%%

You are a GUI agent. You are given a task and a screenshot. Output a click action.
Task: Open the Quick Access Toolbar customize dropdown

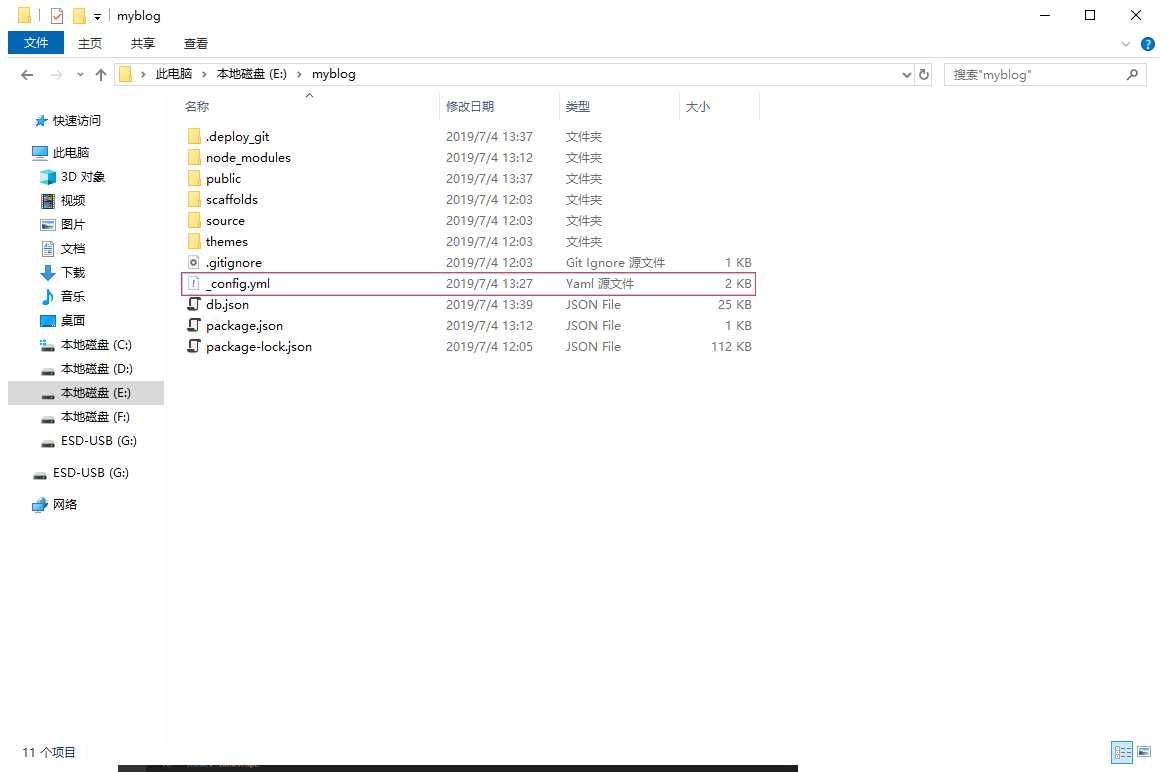tap(97, 17)
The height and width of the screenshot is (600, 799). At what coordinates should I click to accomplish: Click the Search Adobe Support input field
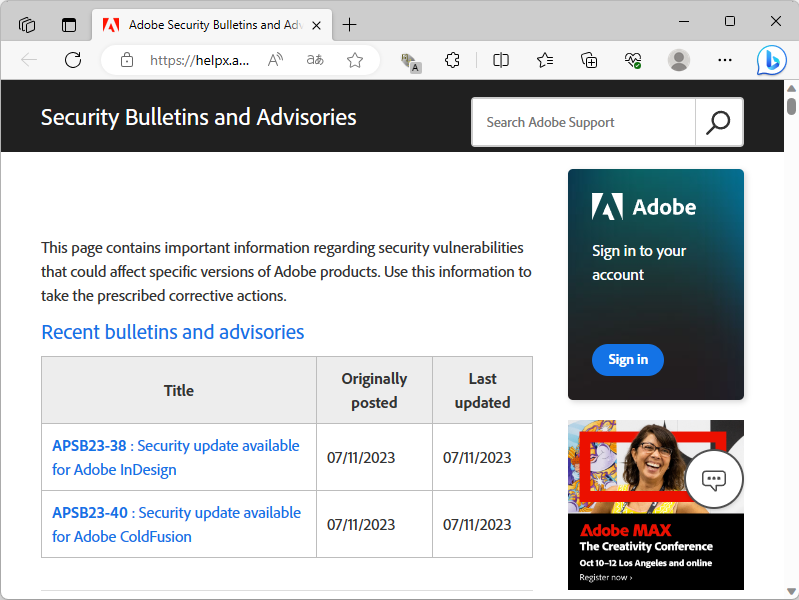coord(583,122)
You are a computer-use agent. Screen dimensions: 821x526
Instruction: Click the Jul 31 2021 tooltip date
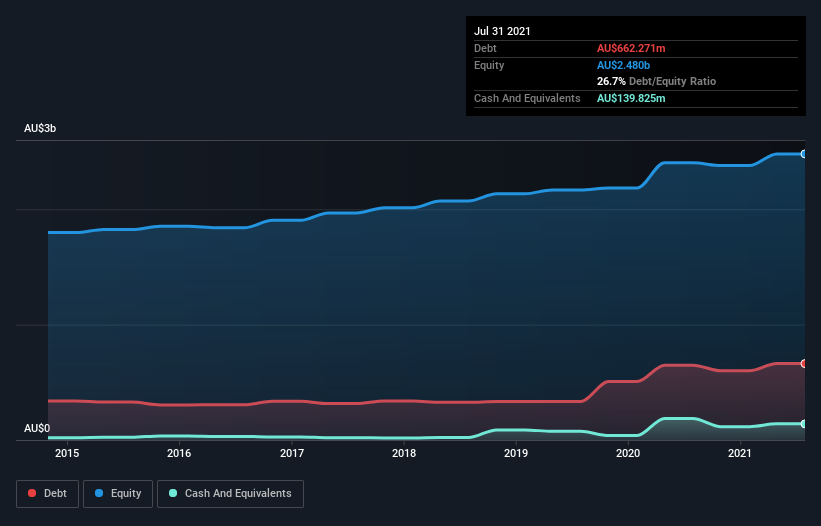(502, 31)
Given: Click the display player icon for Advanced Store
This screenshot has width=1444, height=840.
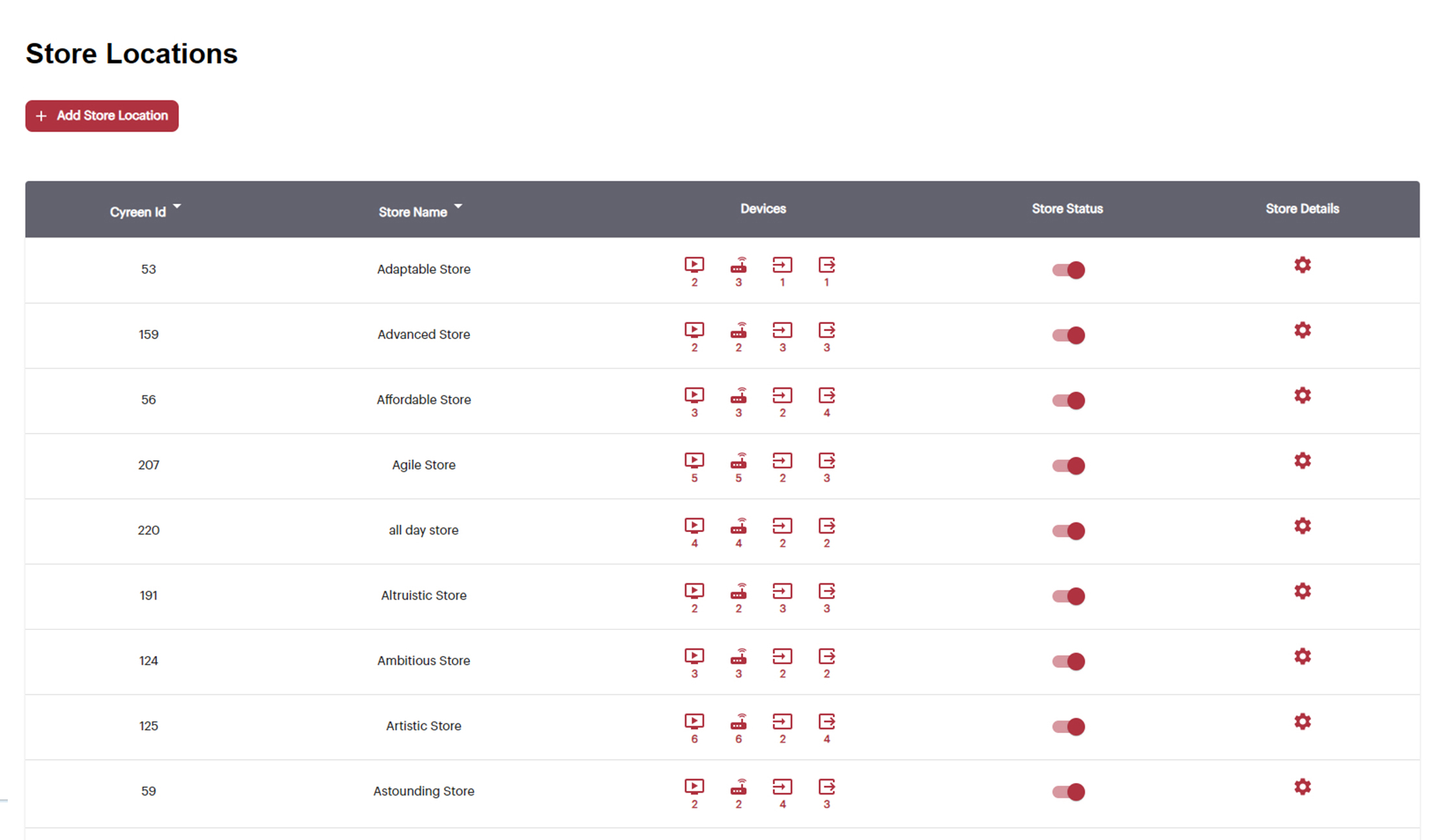Looking at the screenshot, I should pyautogui.click(x=694, y=331).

%%

ASSIGNED TASK:
Extract from the data every line where "agent" shows up.

RESPONSE BOX:
You are a GUI agent. You are given a task and a screenshot. Output a click action.
You are a computer-use agent. Screen dimensions: 821x526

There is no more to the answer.